▶ **Saved data entries**:
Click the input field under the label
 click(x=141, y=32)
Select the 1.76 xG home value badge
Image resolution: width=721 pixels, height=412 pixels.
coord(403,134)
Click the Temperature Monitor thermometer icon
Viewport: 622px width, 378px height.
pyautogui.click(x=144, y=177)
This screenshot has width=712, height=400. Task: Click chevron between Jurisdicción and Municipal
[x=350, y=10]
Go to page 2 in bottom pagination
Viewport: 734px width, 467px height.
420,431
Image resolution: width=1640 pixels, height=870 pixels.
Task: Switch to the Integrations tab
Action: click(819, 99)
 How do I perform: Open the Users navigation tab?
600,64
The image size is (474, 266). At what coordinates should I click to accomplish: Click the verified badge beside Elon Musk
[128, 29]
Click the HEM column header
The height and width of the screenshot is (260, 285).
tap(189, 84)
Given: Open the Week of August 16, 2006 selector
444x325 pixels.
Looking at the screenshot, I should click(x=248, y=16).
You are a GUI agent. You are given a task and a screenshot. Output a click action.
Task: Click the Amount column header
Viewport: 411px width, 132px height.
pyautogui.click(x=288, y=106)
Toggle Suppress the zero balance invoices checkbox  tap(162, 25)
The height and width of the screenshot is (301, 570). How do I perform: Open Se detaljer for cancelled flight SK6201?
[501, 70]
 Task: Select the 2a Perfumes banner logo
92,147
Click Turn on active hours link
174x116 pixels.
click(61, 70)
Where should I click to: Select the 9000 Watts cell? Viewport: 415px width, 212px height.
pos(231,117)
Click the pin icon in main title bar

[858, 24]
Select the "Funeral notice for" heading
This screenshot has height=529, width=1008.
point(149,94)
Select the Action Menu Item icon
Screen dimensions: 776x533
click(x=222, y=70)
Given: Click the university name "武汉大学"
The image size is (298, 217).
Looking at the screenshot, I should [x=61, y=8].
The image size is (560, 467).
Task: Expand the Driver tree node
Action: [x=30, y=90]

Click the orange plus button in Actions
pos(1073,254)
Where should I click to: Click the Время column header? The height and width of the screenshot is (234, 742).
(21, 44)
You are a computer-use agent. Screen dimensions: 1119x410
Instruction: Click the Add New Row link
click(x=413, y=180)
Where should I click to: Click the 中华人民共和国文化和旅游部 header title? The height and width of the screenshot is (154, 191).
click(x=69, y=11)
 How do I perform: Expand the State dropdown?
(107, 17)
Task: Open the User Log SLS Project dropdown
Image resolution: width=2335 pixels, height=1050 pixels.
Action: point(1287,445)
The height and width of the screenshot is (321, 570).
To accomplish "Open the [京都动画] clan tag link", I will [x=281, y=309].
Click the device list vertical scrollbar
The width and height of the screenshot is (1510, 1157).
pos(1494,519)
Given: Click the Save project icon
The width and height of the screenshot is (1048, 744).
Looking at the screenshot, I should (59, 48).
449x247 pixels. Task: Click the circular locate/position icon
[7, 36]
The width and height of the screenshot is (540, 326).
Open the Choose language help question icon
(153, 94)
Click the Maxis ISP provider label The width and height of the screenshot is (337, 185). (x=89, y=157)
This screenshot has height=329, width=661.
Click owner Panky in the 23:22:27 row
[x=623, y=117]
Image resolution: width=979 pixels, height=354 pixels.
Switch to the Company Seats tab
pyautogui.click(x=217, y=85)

▶ **Your instructions**: Each line of the entries where the string "agent" occurs should be shown.

▶ **Exercise solution**:
You are a GUI agent. You are given a task and a screenshot. Output a click action.
You are a computer-use agent. Screen dimensions: 1119x410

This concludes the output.